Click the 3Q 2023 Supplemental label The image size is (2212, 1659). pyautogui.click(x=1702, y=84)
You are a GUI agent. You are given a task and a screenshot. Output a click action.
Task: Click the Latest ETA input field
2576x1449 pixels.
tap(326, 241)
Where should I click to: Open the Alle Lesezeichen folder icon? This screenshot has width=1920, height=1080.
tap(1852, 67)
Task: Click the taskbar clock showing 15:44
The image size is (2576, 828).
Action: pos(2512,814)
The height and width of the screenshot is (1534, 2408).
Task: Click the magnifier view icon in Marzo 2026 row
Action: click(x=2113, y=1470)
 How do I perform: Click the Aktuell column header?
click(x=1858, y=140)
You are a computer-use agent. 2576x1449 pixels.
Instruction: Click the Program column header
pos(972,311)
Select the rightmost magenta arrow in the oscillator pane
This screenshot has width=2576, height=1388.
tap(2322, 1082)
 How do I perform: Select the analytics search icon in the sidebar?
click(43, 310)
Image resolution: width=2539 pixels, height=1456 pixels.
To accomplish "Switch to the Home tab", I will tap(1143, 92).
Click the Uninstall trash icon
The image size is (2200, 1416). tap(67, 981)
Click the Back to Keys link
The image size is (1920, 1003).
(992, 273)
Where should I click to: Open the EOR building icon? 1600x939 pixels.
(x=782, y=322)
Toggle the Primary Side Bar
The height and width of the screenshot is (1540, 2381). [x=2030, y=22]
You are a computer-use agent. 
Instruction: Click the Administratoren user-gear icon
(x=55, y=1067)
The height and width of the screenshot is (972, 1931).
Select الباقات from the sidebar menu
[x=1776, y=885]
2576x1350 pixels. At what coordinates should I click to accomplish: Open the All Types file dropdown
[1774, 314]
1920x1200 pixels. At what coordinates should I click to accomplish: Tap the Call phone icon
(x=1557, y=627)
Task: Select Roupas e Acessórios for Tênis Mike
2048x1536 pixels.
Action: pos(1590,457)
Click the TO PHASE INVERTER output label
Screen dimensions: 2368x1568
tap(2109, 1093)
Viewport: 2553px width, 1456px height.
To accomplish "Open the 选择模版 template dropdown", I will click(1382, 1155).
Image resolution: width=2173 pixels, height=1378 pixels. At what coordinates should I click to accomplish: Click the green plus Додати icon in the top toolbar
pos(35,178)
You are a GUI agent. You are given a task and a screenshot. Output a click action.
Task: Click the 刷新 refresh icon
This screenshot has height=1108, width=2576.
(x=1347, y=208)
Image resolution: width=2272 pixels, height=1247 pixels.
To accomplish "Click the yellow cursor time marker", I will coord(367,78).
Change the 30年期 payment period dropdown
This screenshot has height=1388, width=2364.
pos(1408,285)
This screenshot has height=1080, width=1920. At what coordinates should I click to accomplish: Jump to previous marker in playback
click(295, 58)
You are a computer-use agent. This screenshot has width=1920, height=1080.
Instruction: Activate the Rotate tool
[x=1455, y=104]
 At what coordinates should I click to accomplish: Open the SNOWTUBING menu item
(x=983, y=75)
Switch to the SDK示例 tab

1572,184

* * * * * * * * *

TASK TO CARRY OUT
Your answer should be exactly the lines of the data above, from the first through the line containing "Image resolution: width=2539".

REPLY
Click the 3Q 2023 Supplemental label The image size is (2212, 1659). pyautogui.click(x=1702, y=84)
You are a GUI agent. You are given a task and a screenshot. Output a click action.
Task: Click the Latest ETA input field
2576x1449 pixels.
tap(326, 241)
Where should I click to: Open the Alle Lesezeichen folder icon? This screenshot has width=1920, height=1080.
tap(1852, 67)
Task: Click the taskbar clock showing 15:44
The image size is (2576, 828).
Action: pos(2512,814)
The height and width of the screenshot is (1534, 2408).
Task: Click the magnifier view icon in Marzo 2026 row
Action: click(x=2113, y=1470)
 How do I perform: Click the Aktuell column header?
click(x=1858, y=140)
You are a computer-use agent. 2576x1449 pixels.
Instruction: Click the Program column header
pos(972,311)
Select the rightmost magenta arrow in the oscillator pane
This screenshot has width=2576, height=1388.
tap(2322, 1082)
 How do I perform: Select the analytics search icon in the sidebar?
click(43, 310)
Image resolution: width=2539 pixels, height=1456 pixels.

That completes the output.